Il programma della “Settimana” è stato presentato oggi a Roma in un evento con Manlio Di Stefano, Sottosegretario per gli Affari Esteri e la Cooperazione Internazionale, Teresa Bellanova, Ministra per le Politiche Agricole, Alimentari e Forestali, Luigi Pio Scordamaglia, Presidente di Filiera Italia. Moderatore Vincenzo De Luca, Direttore generale per la promozione del Sistema Paese della Farnesina. La manifestazione vede la partecipazione dei maggiori protagonisti del settore food, agroalimentare e della ricerca italiana in questo campo.
Carla Rinaldi, presidente della Fondazione Reggio Children è intervenuta durante la sessione su “Educazione alimentare: ricerca, formazione e comunicazione” insieme a Gabriella Morini, ricercatrice, Luca Piretta docente al campus biomedico di Roma, Alessandro Circiello della Federazione italiana cuochi. La Rinaldi ha ripercorso il significato delle cucine all’interno delle scuole, fin dalle prime esperienze nel dopoguerra a Reggio Emilia. L’auspicio espresso da Carla Rinaldi è di “inserire la cultura del cibo nel curricolo scolastico delle scuole in Italia e italiane all’estero”. “Il cibo è uno dei modi migliori – ha continuato – attraverso il gusto, di veicolare l’educazione come costruzione di relazione con gli altri e il mondo, come scoperta e gioia”.

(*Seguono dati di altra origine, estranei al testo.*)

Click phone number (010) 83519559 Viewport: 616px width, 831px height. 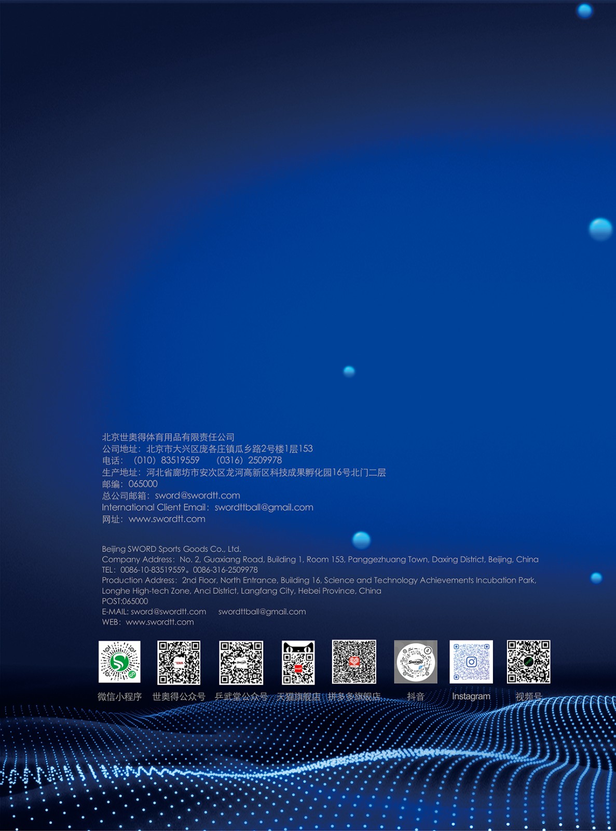tap(166, 460)
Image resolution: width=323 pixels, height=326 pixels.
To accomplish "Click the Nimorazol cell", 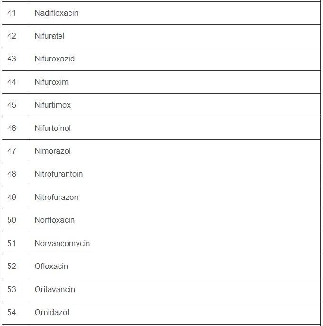I will click(x=52, y=151).
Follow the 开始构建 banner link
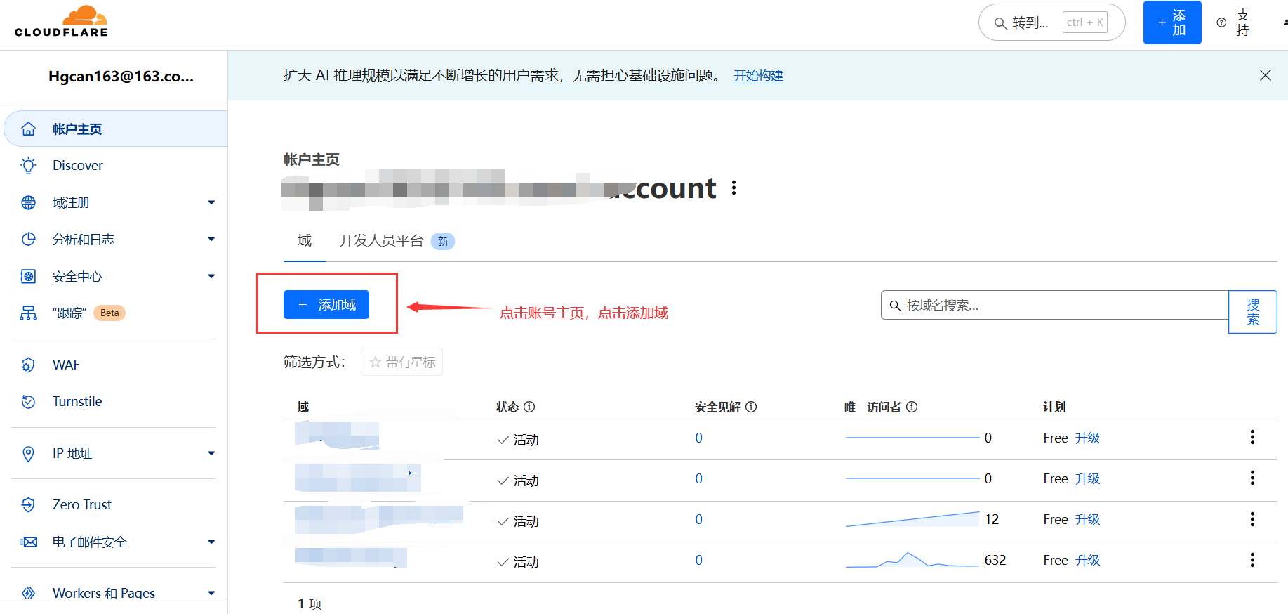1288x614 pixels. pyautogui.click(x=758, y=76)
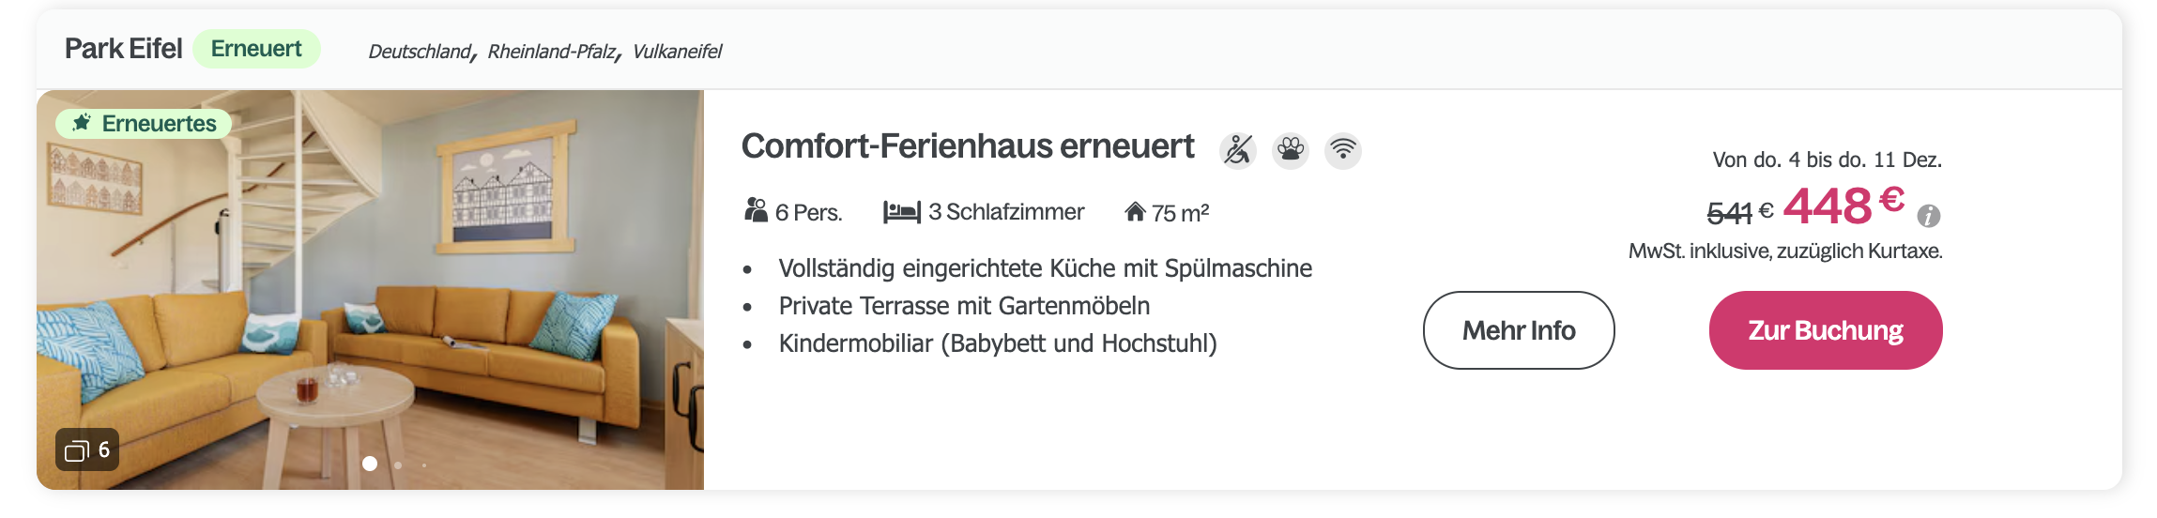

Da Abu Dabi a Tirana, da Bogotà a San Paolo, dalla Colombia alla Tunisia, dall’Iran al Congo, Pause – Atelier dei Sapori, ha proposto alle scuole un’attività di ricerca, rivolta a studenti e famiglie, attorno al tema del gusto e dei sapori. Sono stati diffusi materiali di lavoro e un video realizzato da Pause che pone le questioni principali. Durante la “Settimana della Cucina italiana nel mondo” le scuole condurranno interviste e laboratori sui sapori e il gusto nel Paese di appartenenza e nel Paese di residenza, esplorando le diverse culture e memorie legate al cibo. Tutte le scuole partecipanti documenteranno infine il loro lavoro attraverso video-report che Pause monterà in una unica proiezione, come una moderna mappa del gusto, realizzata a partire dai bambini di tutto il mondo.